What does a mathematician make of this? If the mathematician loves group actions, the answer is to strip away the geometry and pose the problem for an arbitrary group action. The definition almost writes itself:

Let G be a permutation group on a set X. A G-magic square is an n×n square, each cell containing an orbit of G on the power set of X, together with a subset T of X called the target, such that for each line (i.e. row, column or diagonal) of the square, there is a choice of orbit representatives for the orbits in the cells in the line which form a partition of T.

Actually, this definition requires a little tweak, as we will see.

If X is finite, then replacing each cell entry by the cardinality of the sets in the orbit gives an ordinary magic square, called the shadow of the G-magic square.
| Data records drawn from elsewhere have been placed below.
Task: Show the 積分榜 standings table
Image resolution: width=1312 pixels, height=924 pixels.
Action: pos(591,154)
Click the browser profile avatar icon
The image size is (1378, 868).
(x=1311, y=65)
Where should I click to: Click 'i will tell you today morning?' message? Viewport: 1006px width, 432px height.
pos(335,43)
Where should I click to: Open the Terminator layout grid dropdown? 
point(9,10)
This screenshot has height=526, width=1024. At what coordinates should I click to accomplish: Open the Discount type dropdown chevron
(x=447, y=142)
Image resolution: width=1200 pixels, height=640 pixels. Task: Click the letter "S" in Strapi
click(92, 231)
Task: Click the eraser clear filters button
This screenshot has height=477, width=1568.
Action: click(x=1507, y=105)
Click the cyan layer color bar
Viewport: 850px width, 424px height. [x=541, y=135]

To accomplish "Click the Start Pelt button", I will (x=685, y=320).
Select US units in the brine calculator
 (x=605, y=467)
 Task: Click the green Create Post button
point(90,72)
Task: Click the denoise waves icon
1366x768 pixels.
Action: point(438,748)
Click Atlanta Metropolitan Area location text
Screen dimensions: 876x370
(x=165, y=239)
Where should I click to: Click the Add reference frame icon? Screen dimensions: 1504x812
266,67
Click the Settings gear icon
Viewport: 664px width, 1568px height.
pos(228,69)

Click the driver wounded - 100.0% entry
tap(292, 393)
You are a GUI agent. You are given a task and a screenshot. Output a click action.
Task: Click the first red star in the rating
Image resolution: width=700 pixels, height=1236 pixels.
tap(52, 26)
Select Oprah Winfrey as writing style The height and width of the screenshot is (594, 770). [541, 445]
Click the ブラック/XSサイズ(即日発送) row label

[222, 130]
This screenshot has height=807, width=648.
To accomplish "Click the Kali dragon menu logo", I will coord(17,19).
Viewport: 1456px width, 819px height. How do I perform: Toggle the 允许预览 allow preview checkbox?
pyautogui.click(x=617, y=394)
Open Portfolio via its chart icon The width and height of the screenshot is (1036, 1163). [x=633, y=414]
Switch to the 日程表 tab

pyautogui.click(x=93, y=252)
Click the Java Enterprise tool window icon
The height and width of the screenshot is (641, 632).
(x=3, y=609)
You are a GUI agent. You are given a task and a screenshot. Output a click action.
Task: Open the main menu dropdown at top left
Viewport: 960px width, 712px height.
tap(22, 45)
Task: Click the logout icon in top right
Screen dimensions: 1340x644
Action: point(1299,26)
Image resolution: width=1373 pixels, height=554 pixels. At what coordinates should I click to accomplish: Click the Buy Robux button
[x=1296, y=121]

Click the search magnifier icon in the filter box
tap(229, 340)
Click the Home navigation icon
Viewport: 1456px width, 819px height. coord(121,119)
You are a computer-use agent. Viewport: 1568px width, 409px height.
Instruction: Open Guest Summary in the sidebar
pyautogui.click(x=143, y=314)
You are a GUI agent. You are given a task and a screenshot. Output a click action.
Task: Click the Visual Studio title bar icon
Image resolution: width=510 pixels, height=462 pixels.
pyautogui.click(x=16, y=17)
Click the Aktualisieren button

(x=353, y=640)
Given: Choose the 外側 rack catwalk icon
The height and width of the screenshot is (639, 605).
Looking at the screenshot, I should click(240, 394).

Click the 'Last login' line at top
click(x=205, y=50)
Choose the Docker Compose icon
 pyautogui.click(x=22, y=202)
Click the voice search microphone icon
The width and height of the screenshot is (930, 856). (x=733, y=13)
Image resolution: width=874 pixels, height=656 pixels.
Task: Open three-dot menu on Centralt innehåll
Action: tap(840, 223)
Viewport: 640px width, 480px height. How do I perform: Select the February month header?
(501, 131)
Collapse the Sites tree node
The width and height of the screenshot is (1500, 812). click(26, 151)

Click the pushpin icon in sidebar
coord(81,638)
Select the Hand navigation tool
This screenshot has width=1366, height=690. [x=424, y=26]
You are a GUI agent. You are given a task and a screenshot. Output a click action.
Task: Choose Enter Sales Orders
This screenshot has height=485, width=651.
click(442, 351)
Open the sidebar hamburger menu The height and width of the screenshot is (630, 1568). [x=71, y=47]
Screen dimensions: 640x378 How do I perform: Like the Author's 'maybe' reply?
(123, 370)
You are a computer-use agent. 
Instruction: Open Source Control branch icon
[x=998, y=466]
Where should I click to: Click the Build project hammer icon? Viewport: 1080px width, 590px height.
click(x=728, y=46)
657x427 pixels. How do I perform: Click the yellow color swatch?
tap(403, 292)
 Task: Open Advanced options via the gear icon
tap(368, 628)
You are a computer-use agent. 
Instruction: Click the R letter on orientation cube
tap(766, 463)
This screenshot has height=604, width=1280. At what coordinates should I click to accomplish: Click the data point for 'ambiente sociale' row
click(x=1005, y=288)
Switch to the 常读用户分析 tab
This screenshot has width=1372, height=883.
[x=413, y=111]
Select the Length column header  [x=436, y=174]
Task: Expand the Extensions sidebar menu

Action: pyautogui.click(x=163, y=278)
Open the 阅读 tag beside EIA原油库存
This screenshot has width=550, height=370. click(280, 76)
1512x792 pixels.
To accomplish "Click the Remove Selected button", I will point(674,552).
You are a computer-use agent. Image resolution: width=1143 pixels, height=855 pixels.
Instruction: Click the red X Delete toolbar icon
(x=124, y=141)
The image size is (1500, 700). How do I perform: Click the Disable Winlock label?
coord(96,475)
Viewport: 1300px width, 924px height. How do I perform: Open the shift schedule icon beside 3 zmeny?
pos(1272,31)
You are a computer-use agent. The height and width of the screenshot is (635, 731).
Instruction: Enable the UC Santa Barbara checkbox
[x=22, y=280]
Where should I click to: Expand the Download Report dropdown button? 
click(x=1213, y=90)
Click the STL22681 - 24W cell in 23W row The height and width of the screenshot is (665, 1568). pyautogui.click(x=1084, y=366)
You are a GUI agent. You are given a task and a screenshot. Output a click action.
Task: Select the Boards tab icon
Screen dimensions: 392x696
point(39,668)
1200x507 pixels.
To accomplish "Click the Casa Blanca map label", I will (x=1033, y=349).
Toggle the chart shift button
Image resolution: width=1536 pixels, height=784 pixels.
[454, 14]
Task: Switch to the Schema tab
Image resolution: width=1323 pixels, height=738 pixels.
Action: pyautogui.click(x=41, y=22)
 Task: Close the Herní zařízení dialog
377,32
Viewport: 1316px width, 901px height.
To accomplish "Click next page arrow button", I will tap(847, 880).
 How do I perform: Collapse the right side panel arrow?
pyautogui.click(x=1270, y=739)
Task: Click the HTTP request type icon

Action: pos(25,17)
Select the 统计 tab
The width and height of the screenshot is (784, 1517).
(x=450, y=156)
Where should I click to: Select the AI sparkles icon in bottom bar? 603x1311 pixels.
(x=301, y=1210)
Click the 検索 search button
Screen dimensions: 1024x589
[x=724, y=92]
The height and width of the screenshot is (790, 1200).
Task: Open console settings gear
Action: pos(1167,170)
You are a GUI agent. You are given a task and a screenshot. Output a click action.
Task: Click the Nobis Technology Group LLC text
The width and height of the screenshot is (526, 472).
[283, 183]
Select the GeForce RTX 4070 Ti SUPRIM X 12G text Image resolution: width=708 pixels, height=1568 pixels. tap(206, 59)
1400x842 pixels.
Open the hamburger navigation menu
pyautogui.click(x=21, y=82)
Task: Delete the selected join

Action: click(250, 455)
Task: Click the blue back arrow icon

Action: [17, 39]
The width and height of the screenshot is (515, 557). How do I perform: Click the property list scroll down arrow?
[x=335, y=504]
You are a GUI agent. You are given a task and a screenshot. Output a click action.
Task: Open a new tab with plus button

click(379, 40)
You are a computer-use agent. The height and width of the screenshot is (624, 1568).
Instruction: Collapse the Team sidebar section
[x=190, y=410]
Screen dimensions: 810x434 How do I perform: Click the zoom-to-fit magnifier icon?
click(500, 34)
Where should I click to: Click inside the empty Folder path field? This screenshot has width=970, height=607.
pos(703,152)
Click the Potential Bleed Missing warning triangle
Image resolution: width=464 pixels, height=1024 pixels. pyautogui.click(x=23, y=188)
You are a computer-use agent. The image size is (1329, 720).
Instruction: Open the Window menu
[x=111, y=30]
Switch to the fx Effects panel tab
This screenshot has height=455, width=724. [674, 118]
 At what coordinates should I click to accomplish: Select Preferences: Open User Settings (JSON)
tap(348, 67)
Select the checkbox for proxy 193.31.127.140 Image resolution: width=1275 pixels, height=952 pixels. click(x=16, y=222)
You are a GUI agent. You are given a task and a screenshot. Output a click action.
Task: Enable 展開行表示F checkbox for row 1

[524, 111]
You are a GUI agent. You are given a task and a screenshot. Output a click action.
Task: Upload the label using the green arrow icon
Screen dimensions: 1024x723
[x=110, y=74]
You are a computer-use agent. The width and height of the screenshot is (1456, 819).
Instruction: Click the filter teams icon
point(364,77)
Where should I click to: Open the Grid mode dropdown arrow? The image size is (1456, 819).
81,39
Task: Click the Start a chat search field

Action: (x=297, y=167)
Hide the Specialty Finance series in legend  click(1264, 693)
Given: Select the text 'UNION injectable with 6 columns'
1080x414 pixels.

More generally, if X is a measure space and G consists of measure-preserving transformations, then we create the shadow by replacing each cell entry (which we assume consists of sets of finite measure) by their common measure, again obtaining a magic square. We see that altering the sets by null sets doesn’t alter this, but does alter the fact that the sets in a line partition the target.

In fact, returning to Sallows’ examples, we see that such modification is necessary, since unless we are very clever about which boundary points are included in the sets, we will not strictly obtain a partition. So in this case, we should ask that the union of the sets in a line differs from the target by a null set.

Similarly, if X is a manifold and G a group of homeomorphisms, we shouldn’t worry overmuch about boundary points.

I will concentrate on the finite case, where these problems do not arise, from now on.

At one extreme, we could take G to be the symmetric group on X. Then an orbit of G on the power set consists of all sets of given cardinality. So, if we take any magic square whose entries are natural numbers, we can find a G-magic square (where G is a symmetric group) having the given square as its shadow, by simply replacing the entry k by the collection of all k-element subsets of a sufficiently large domain.

The other extreme is where the group is trivial. We have a purely combinatorial partition problem. There are solutions. For example, take a Latin square of order n whose diagonals are both transversals. Now choose n pairwise disjoint sets, and replace the entry i by the ith set in the collection.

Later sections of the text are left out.